**Work required:**
Could the data below be copied exactly, minus the pictures?

Input records START

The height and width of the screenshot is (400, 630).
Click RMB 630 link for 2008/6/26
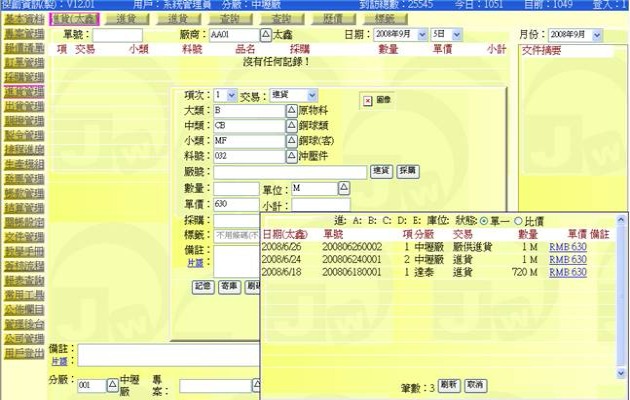(x=566, y=245)
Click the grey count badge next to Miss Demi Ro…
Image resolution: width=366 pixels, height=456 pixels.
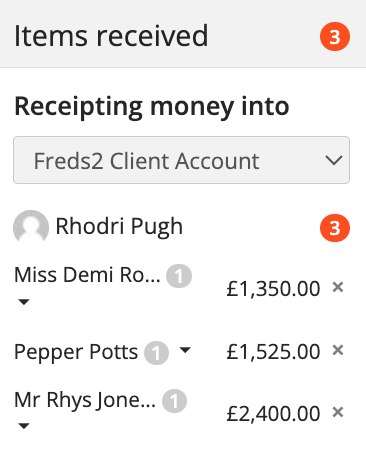(x=179, y=276)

Input records END

**Answer to this exercise:**
The height and width of the screenshot is (400, 630).
Click RMB 630 link for 2008/6/26
(x=566, y=245)
Click the grey count badge next to Miss Demi Ro…
Image resolution: width=366 pixels, height=456 pixels.
(x=179, y=276)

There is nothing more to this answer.